General track 5: Research data repositories
3:30pm - 4:00pm
An Open Repository Solution for UK Research Data Management Shared Service
Cottage Labs, United Kingdom
Since the introduction of strongly-worded research data mandates in the UK, Jisc has driven a process of assembling a core group of organisations which can offer all or part of a Research Data Shared Service (RDSS) at a national level. This presentation is from the perspective of one of those organisations. Cottage Labs is a software development company and service provider in open access, and has entered an open source repository platform (Hydra/Fedora) into the RDSS framework, where it will be developed and integrated with other key scholarly infrastructure systems (such as aggregated discovery services). This presents a great opportunity for Hydra to gain traction in Europe, and also for the community to benefit from both software and data modelling work that will happen in the coming 2 years. The presentation will discuss the background of the shared service, its motivations and how it came to exist, and look at the work that's going on to provide such an ambitious piece of national infrastructure.
4:00pm - 4:30pm
The Canadian Federated Research Data Repository: A Modestly Large Collaboration
1Simon Fraser University, Canada; 2University of Saskatchewan, Canada
While open repository platforms have continued to move forward, there are still notable gaps in cross-repository and cross-institution discovery, as well as in handling terabyte-scale datasets that are common in the natural sciences. The Canadian Federated Research Data Repository (FRDR) is a collaboration between Canadian university libraries, the national high-performance computing provider *Compute Canada*, and the commercial cloud storage vendor *Globus* that addresses these gaps. With participating university partners in Canada, we have developed a new metadata harvester, a new discovery interface, and a new repository backend, and we are developing a service model for a sustainable national platform. We have also done preliminary work to integrate Archivematica into our platform, to automate digital preservation processing on ingested content. Although this project differs from many open repository platforms in that it is not designed to be deployed locally by libraries and contains some closed-source components, we present it as an example of scaling our services to a national level.
4:30pm - 5:00pm
Launching a researcher-focused data repository at Caltech using the Invenio 3 platform
California Institute of Technology, United States of America
The vast majority of digital data associated with scientific research are not accessible online. While there are many challenges associated with making research data openly accessible, one significant challenge is usability and long term availability of storage services. Open institutional repositories have the potential to support data preservation and sharing of valuable raw and processed data from local research efforts.
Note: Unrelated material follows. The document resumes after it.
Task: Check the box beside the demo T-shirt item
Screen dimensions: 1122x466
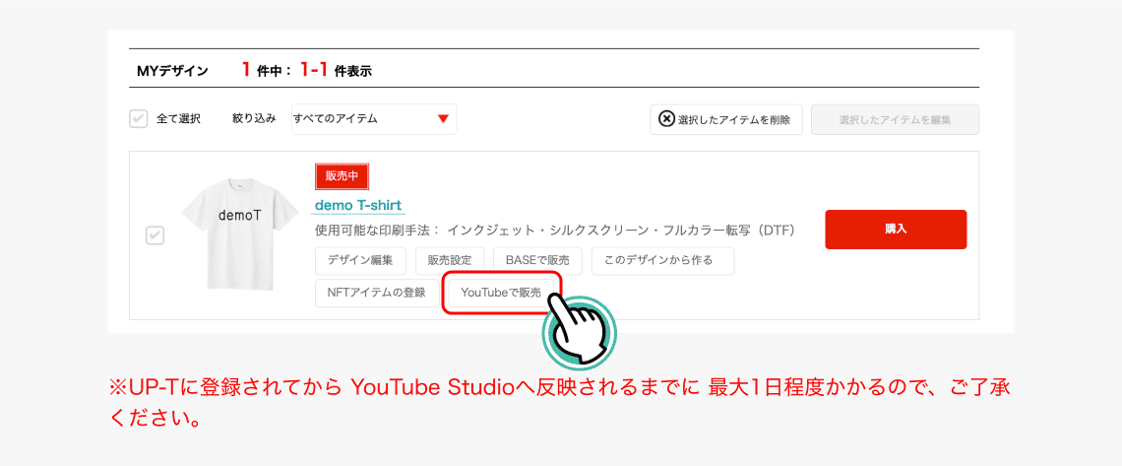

However, research data are inherently heterogeneous and requires researcher involvement to accurately describe the nature of the deposited data files. We used a researcher-focused design principle to develop a data repository on the Invenio 3 platform with TIND. These principles included automating the deposit process as much as possible, employing standard metadata to support discoverability and future applications, and providing API access so the repository can power other visualization and analysis services. The repository includes DOI minting to support data citation, ORCID identifiers to facilitate credit attribution, and Github integration to encourage software archiving. The newly launched repository captures research data that might otherwise be lost due to poor storage and organization practices, and enables researchers, the library, and the Caltech Archives to develop tools and preservation strategies around this valuable resource.